Activity:
Set out exactly every line of the entries below, starting at the line that holds "Given: Open parameter settings gear icon" and stopping after the line that holds "Open the notifications bell".

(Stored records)
- - -

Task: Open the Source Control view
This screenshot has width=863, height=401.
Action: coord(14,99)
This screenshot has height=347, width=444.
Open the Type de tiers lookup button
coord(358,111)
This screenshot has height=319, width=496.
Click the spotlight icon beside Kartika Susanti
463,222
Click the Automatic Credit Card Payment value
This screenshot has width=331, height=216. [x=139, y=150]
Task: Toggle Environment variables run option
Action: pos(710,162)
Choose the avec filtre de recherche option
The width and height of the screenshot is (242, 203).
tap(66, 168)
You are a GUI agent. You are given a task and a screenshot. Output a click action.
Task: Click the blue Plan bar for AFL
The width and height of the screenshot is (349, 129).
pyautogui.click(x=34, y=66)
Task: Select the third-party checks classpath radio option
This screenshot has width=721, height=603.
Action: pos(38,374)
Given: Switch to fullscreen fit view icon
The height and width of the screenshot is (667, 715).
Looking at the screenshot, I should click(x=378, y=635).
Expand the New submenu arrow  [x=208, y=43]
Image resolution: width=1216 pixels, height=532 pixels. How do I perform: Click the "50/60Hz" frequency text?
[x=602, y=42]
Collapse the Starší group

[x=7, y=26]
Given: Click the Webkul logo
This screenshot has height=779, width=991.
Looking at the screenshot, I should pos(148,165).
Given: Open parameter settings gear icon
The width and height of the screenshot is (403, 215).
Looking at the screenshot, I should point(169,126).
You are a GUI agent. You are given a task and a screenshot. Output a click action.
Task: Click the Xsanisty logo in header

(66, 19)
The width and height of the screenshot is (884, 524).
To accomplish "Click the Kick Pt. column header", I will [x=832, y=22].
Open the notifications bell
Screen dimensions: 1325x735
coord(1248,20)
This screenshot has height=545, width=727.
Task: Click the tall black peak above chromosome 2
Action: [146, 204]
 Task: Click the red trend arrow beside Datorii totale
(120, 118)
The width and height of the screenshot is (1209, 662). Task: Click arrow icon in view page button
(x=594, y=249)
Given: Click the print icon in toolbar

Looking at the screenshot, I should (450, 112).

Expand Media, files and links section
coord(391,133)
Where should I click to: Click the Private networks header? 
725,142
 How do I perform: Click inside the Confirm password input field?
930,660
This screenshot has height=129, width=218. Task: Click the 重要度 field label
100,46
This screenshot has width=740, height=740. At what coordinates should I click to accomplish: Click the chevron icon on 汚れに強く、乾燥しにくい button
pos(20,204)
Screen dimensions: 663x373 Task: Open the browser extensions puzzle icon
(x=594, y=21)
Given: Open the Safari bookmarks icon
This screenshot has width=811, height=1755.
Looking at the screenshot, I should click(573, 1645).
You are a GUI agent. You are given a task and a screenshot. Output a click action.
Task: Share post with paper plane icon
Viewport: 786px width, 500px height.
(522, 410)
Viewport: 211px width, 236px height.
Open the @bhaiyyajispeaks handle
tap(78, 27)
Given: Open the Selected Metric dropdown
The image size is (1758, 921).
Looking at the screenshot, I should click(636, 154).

- - -

Worked solution:
Given: Open parameter settings gear icon
The width and height of the screenshot is (403, 215).
Looking at the screenshot, I should point(169,126).
You are a GUI agent. You are given a task and a screenshot. Output a click action.
Task: Click the Xsanisty logo in header

(66, 19)
The width and height of the screenshot is (884, 524).
To accomplish "Click the Kick Pt. column header", I will [x=832, y=22].
Open the notifications bell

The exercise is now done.